As Burnham and Georgiou devise a plot, wheels continue to spin aboard Discovery. Stamets has determined that to destroy Charon’s energy orb, Discovery will need to retool their photon warheads with spores — but that move will disable the ship from returning to its timeline and, even worse, will likely result in their incineration from massive energy waves. “Lorca abused our idealism, but make no mistake: Discovery is no longer Lorca’s,” Saru tells his crew, encouraging them to find a solution. Unsurprisingly, they do, with Tilly analyzing simulations and concluding that they can ride what Stamets deems “the mother of mycelial shockwaves” back to their own universe.
As the episode climaxes, Georgiou and Burnham relinquish themselves and are taken by Lorca’s Terran forces to Charon’s throne room. Once there, Burnham offers to remain with the Terrans, per Lorca’s wishes, in return for Discovery’s safe return to the Federation timeline. “I’m destined to kill you,” Georgiou tells Lorca, to which the ascendant Terran replies, “That would certainly be an impressive trick.”
“Impressive” is one word for what happens next. Lorca contacts Discovery as the ship drops out of warp travel and tells its crew that his admiration for them “was and is sincere.” Then, despite being disarmed and surrounded by Lorca’s lackeys, Burnham and Georgiou break free of their captors and stage a successful attack. A long fight sequence concludes with Burnham holding Lorca in the sights of her phaser. “We would have helped you get home, if you had asked,” she says, ultimately refusing to kill the Terran.
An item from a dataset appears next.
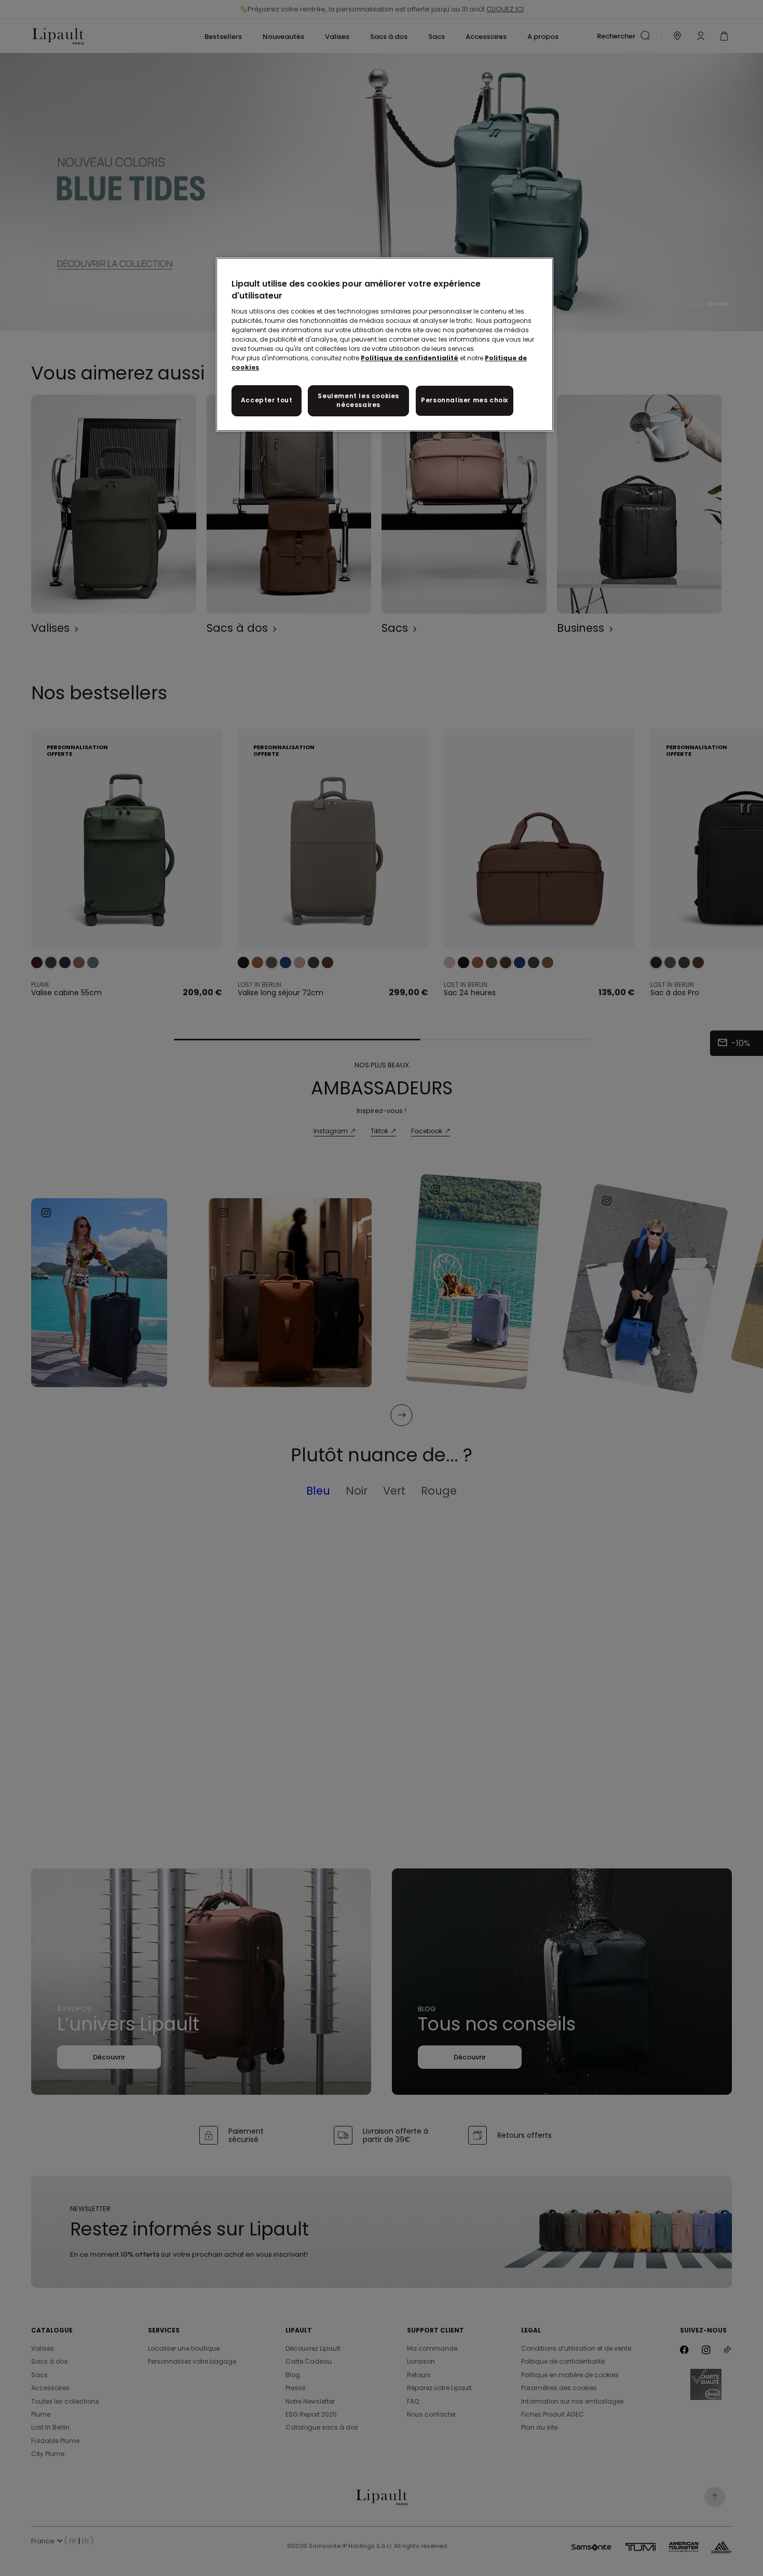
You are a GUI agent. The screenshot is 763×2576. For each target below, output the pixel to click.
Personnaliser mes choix (464, 400)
Georgiou handles that, impaling Lorca with a sword from behind before kicking him into the energy orb.
Georgiou then grants Burnham safe passage back to Discovery — but as the embattled emperor begins to shoot at Lorca’s incoming forces, Burnham grabs her so both are transported back to Discovery. “What have you done to me!” a bewildered Georgiou asks her.
But Discovery has bigger fish to fry. While Stamets successfully navigates the ship back to Federation space — in an overwrought sequence that’s heavy on special effects but light on true suspense — he subsequently finds that he’s overshot its destination chronologically by nine months. Discovery attempts to contact Starfleet — but hears nothing in return. To learn why, Saru updates the ship’s tactical map. Symbols for the Klingon Empire flood the map and Discovery realizes it has returned to a grave reality: The Klingons appear to have won their war with the Federation.